Palliative Care Services – Definition & Detailed Explanation – Senior Support Services Glossary

I. What is Palliative Care Services?

Palliative care services are specialized medical care for individuals facing serious illnesses. The primary goal of palliative care is to provide relief from the symptoms and stress of the illness, improve the quality of life for both the patient and their family, and help patients live as comfortably as possible. Palliative care services focus on addressing physical, emotional, and spiritual needs, and are provided by a team of healthcare professionals.

II. Who Provides Palliative Care Services?

Palliative care services are provided by a multidisciplinary team of healthcare professionals, including doctors, nurses, social workers, chaplains, and other specialists. These professionals work together to provide comprehensive care that addresses the physical, emotional, and spiritual needs of patients and their families. Palliative care teams often collaborate with the patient’s primary care physician and specialists to ensure that all aspects of the patient’s care are coordinated and integrated.

III. What Services are Offered in Palliative Care?

Palliative care services encompass a wide range of services designed to address the physical, emotional, and spiritual needs of patients facing serious illnesses. Some common services offered in palliative care include pain management, symptom control, emotional support, spiritual care, counseling, and coordination of care. Palliative care teams work closely with patients and their families to develop personalized care plans that meet the unique needs and preferences of each individual.

IV. How is Palliative Care Different from Hospice Care?

Palliative care and hospice care are both specialized forms of medical care for individuals facing serious illnesses, but there are key differences between the two. Palliative care can be provided at any stage of a serious illness, and patients can receive curative treatments alongside palliative care. Hospice care, on the other hand, is specifically for patients who have a terminal illness with a prognosis of six months or less to live, and focuses on providing comfort care at the end of life. While palliative care aims to improve quality of life for patients and families, hospice care is focused on providing comfort and support in the final stages of life.

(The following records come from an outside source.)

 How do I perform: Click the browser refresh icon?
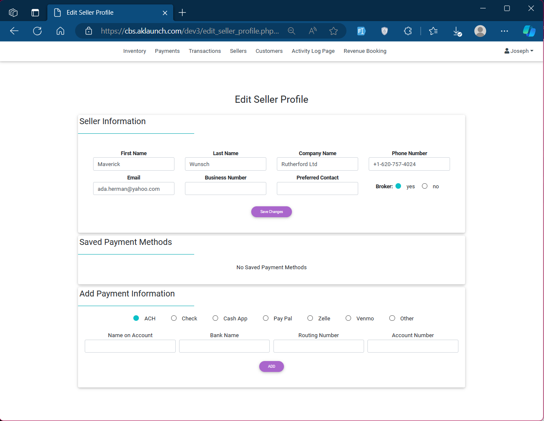pyautogui.click(x=37, y=31)
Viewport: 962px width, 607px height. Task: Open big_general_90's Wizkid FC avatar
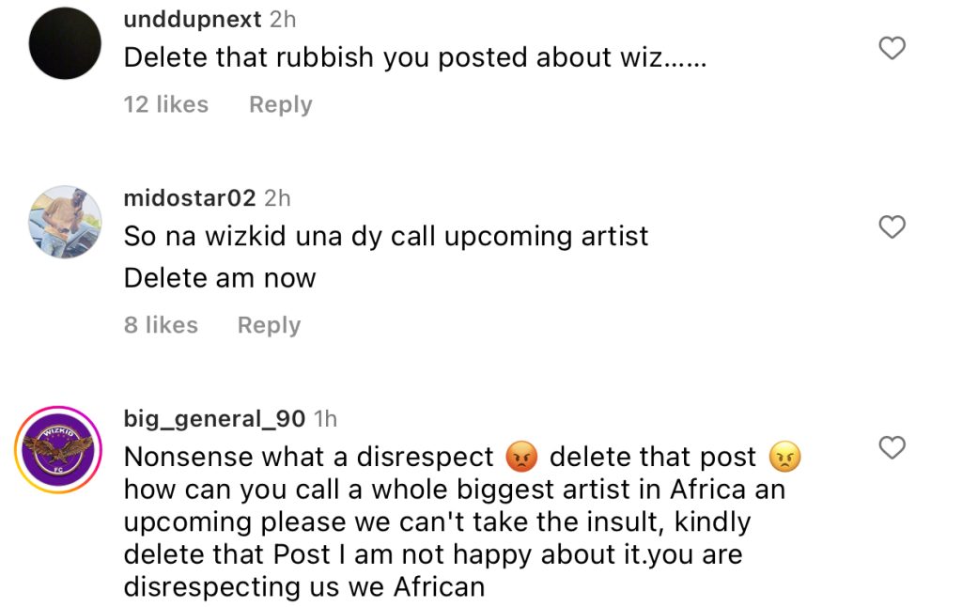pyautogui.click(x=58, y=449)
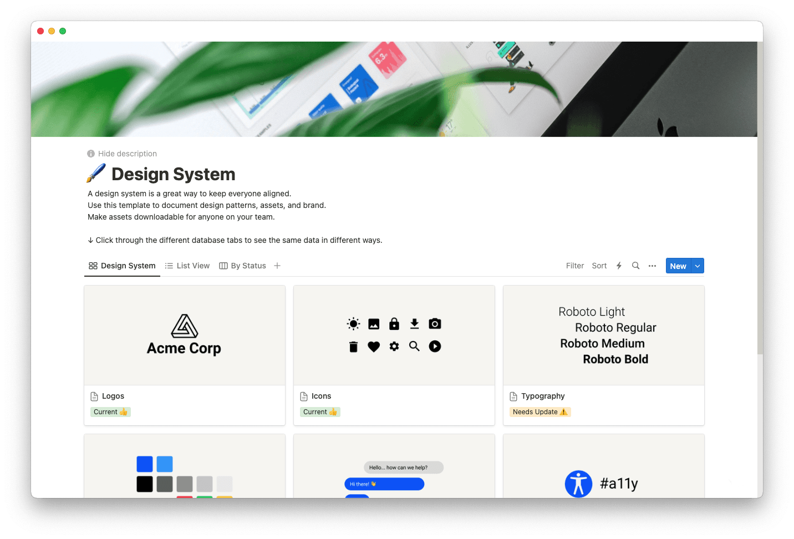Switch to the By Status tab
This screenshot has height=539, width=794.
(248, 266)
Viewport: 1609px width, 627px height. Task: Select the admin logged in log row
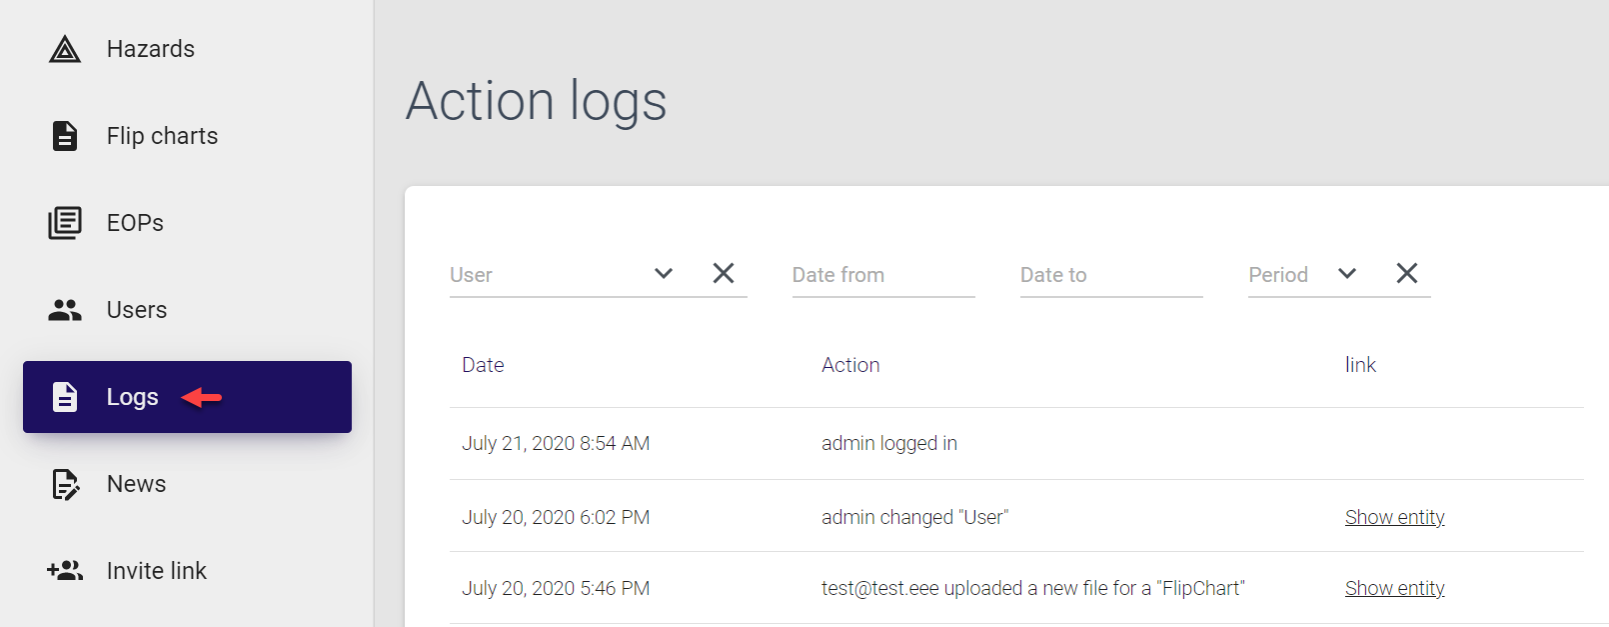coord(888,443)
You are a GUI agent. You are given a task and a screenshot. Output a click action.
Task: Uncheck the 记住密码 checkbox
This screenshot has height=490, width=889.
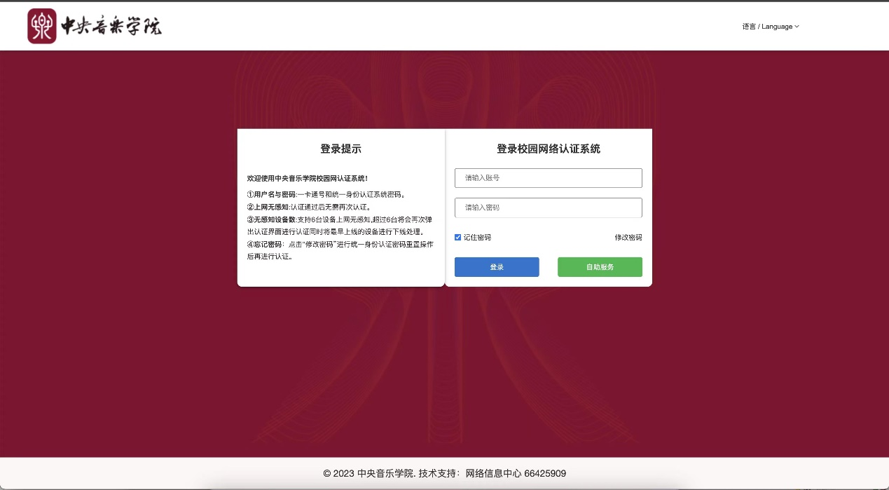point(458,238)
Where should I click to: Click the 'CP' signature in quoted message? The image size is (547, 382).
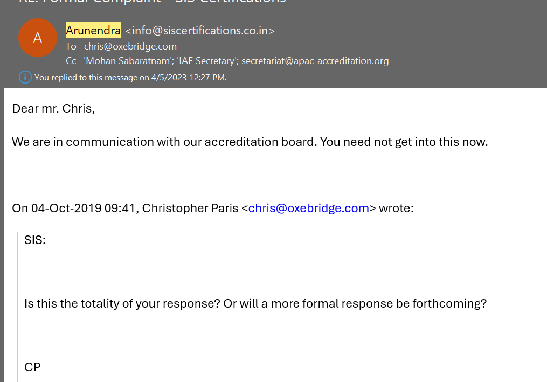coord(32,367)
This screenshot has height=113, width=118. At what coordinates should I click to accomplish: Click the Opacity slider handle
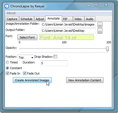point(107,49)
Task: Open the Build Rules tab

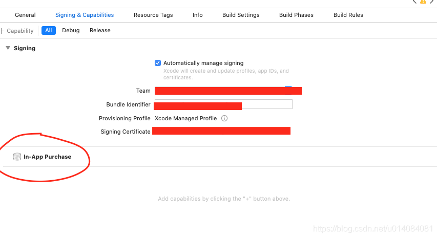Action: click(x=348, y=15)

V. Who is Eligible for Palliative Care Services?

Palliative care services are available to individuals of any age who are facing serious illnesses, such as cancer, heart disease, lung disease, kidney failure, Alzheimer’s disease, and other chronic conditions. Patients do not have to be at the end of life to receive palliative care, and can continue to receive curative treatments alongside palliative care. Palliative care services are also available to patients in any care setting, including hospitals, nursing homes, and outpatient clinics.

VI. How to Access Palliative Care Services?

Patients can access palliative care services through a referral from their primary care physician, specialist, or hospital provider. Many healthcare facilities have palliative care teams that can be consulted to provide comprehensive care for patients facing serious illnesses. Patients and families can also inquire about palliative care services directly with their healthcare providers or through community resources. It is important for patients and families to communicate their preferences and goals of care with their healthcare providers to ensure that they receive the appropriate palliative care services.